Description of Historic Place
Ravenwood House, also known as Building 5, sits on an extensive lawn, surrounded by trees, at the Experimental Farm in Charlottetown. It is a striking, two-storey, hipped roof structure clad in clapboard. The classically inspired composition features two symmetrical, double-storey bay windows, a classical portico entrance with columns and a centrally placed roof lantern. Classical detailing is also found in the full-height pilasters at the corners and in the wood window treatment. The designation is confined to the footprint of the building.
Ravenwood House is a Recognized Federal Heritage Building because of its historical associations, and its architectural and environmental value.
Ravenwood House is of historical value for its association with nationally significant government figures and with the development of experimental farms in Canada. It is associated with William Johnston, the Attorney General of Prince Edward Island (P.E.I.) from 1813 to his death in 1828, who built the house as his country estate. The house is also associated with J.C. Pope, who resided at the house at the time of Confederation. He served as Premier of the province, was one of the first Members of Parliament from the Island, and was federal Fisheries Minister from 1878 to 1882. The house is also a very good example of the experimental farm developed by the federal government at the turn of the century to improve Canadian agriculture through research. Ravenwood was the central building around which the farm was planned, and has been home to a succession of superintendents, the first being Dr. J. A. Clark, a well-known and respected P.E.I. agriculturalist.
Ravenwood House is valued for its very good aesthetic and functional design. A successful elaboration of an original Georgian era building with elements of the Classical Revival style, it was originally built with a five bay façade, steep hipped roof and verandah wrapping around three sides. Renovated in 1909 to create a classical revival composition with symmetrical double-storey bay windows and a classical portico, it is a very good example of both early 19th- and early 20th-century classical designs. Demonstrating a very good functional design, its center-hall plan, with its arrangement of parlors, offices, a rear kitchen wing and four bedrooms above, reflects the exterior symmetry. Very good craftsmanship is evidenced in its interior, 19th-century, detailing that includes marble mantelpieces and plaster ceiling rosettes.
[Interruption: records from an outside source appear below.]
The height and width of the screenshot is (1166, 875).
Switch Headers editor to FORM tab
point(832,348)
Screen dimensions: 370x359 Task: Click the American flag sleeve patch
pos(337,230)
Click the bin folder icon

Ravenwood House is compatible with the picturesque character of its park-like setting at the experimental farm. The extensive front lawn has been embellished with trees planted by various governors-general of Canada and by members of the British Royal Family. Located near the entrance to the frequently visited farm, the house is a regional landmark.
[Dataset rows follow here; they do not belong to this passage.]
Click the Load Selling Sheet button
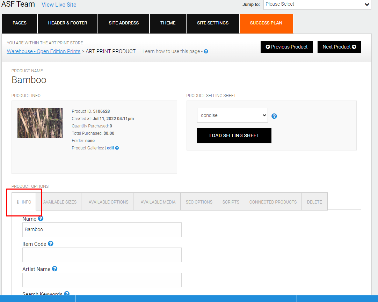Image resolution: width=378 pixels, height=302 pixels. (234, 135)
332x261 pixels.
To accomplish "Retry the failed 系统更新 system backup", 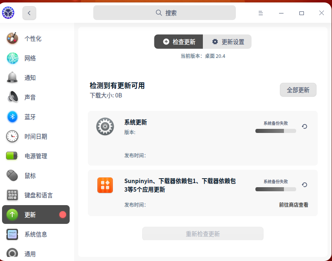I will pyautogui.click(x=305, y=126).
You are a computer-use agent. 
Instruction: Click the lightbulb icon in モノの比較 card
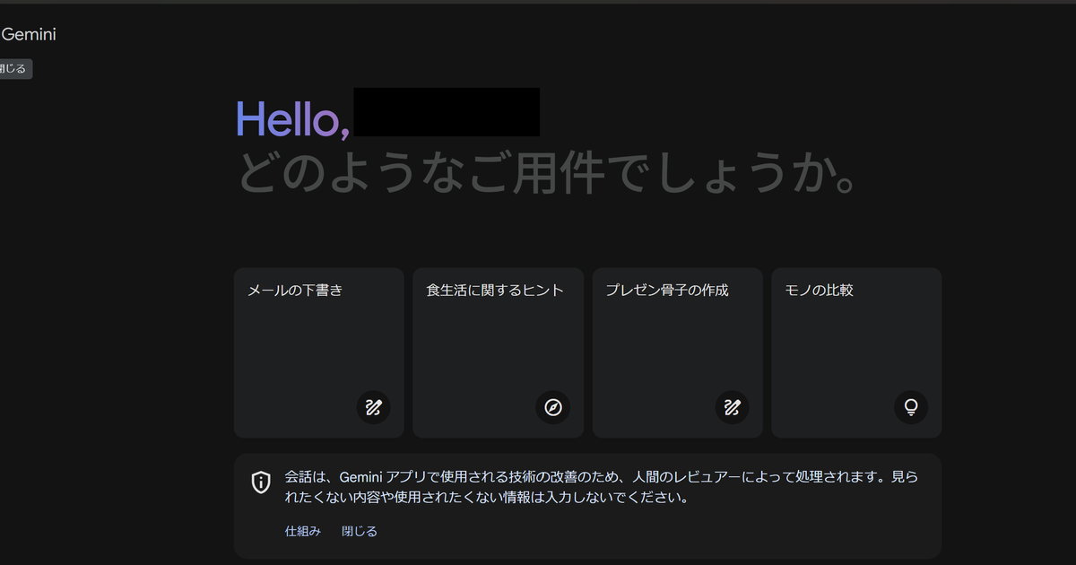click(x=911, y=407)
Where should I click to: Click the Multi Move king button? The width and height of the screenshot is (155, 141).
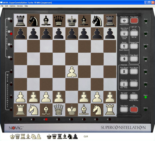pos(124,21)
Sources: Gordon Fulton, Ravenwood House, Building No. 5, Experimental Farm, Charlottetown, Prince Edward Island, Federal Heritage Buildings Review Office, Building Report, 91-071; Ravenwood House (Building No. 5), Experimental Farm, Charlottetown, Prince Edward Island, Heritage Character Statement, 91-071.
The character-defining elements of the Ravenwood House should be respected.
Its very good aesthetic and functional design and very good craftsmanship and materials, for example:
- the massing, which consists of a two-storey, hipped roof structure;
- the symmetry of the three-bay, front façade with a one-storey entrance portico;
- the wide bay windows, the full-height pilasters at the corners and the centrally placed roof lantern, all of which create a vertical emphasis on the façade;
- the classical detailing in the wood window surrounds, pilasters, and in the porticos with its columns and porch balustrades;
- the wood frame construction and the clapboard cladding with wood trim;
- the sandstone foundation and hewn and pit-sawn timbers;
- the interior center-hall plan with front parlors, a rear kitchen wing, and office on the main floor, with four bedrooms above;
- the interior 19th-century detailing, including the marble mantelpieces, plaster ceiling rosette, echinus mouldings, and main staircase.
The manner in which the Ravenwood House reinforces the picturesque character of its park-like setting at the experimental farm and is a familiar building, as evidenced by:
- its overall scale, design and materials that complement its extensive front lawn and park like surroundings at the experimental farm;
- its visibility and familiarity due to its prominent location near the entrance to the frequently visited farm.